For slow negatives, aim for a 10-second lowering phase done for 1-3 reps. For instance, if you're performing chin-ups, use a bench or chair in front of you to step up, or simply jump up, then go for a slow "fiber-tearing" negative. On barbell curls, clean or swing the bar up and lower it under strict control.

Static Holds

If you have a partner that can lift the weight off you, then static holds are possible on just about any exercise. For heavy benches or squats, make sure to set the supports appropriately and you should be fine – no partner is necessary. Static holds also work great for any calisthenic-type exercise (e.g., push-ups or pull-ups) or any machine exercise. Aim for 3 different angles (e.g., 135, 90, and 45 degrees of elbow or knee flexion) held for 8 seconds each.

Drop Sets

Perform anywhere from 3-5 drop sets – either strip plates from a barbell, grab lighter dumbbells ("down-the-rack" training), or simply raise the pin one or two plates on a selectorized machine.
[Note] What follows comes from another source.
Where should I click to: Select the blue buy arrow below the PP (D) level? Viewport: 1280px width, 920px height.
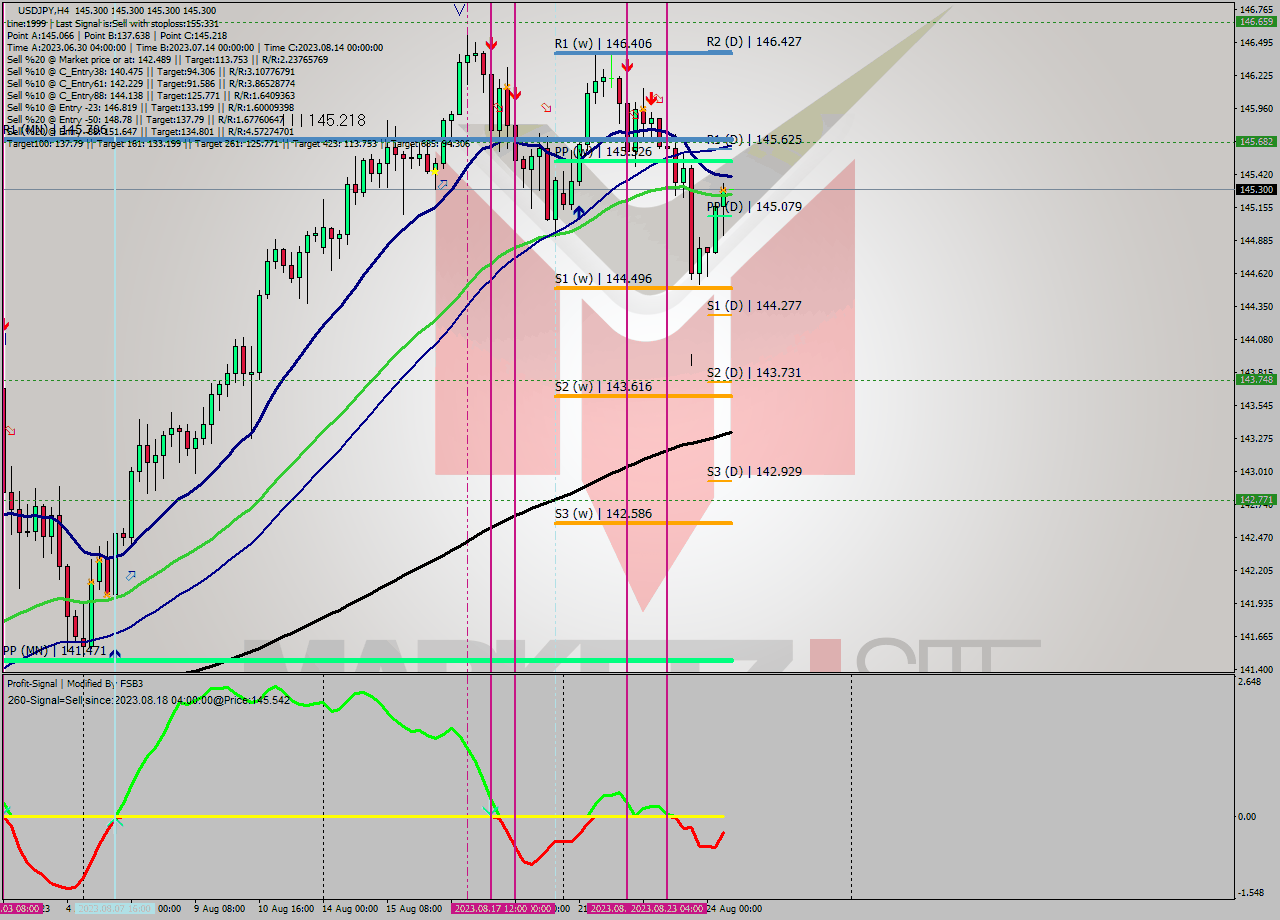point(578,211)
If you're performing weighted dips or chin-ups, go to failure, then drop the weight and do as many as you can with your bodyweight only. When you can't complete another rep, continue with close-grip push-ups after dips or pulldowns after chin-ups.

Partials

Keep performing short-range partial reps until you can no longer budge the weight. Use partials on calf raises to prolong the time under tension and really test your lactate tolerance!

  • Follow semi-stiff-leg/arm movements, such as Romanian deadlifts and good mornings for the lower body or flyes and laterals for the upper body, with bent-knee (deadlift or squat) or bent-arm (press or row) versions, respectively.
  • Decrease the lever arm as you go along. For example, during dumbbell flyes, go from 180 degrees to 135 degrees to 90 degrees to 45 degrees.
  • Follow one and one-fourth presses or squats with full range of motion reps (i.e., without the one-fourth rep).
  • Change the bar orientation: a front squat followed by a high-bar back squat followed by a low-bar half squat.
  • Change the angle of the bench during lying presses: reduce the angle of incline and work your way down to the stronger flat position or even decline position if you can.

Many times I'll combine two or more of the above methods for a real finisher. The take home is, no matter how many sets or reps you've assigned to an exercise, you must push the envelope on the last set.

So while most people ease up at the end as fatigue settles in, you're going to kick it up a notch and go beyond what the body expects to do. In other words, you're going to dig deep into your reserves to demand the body to grow.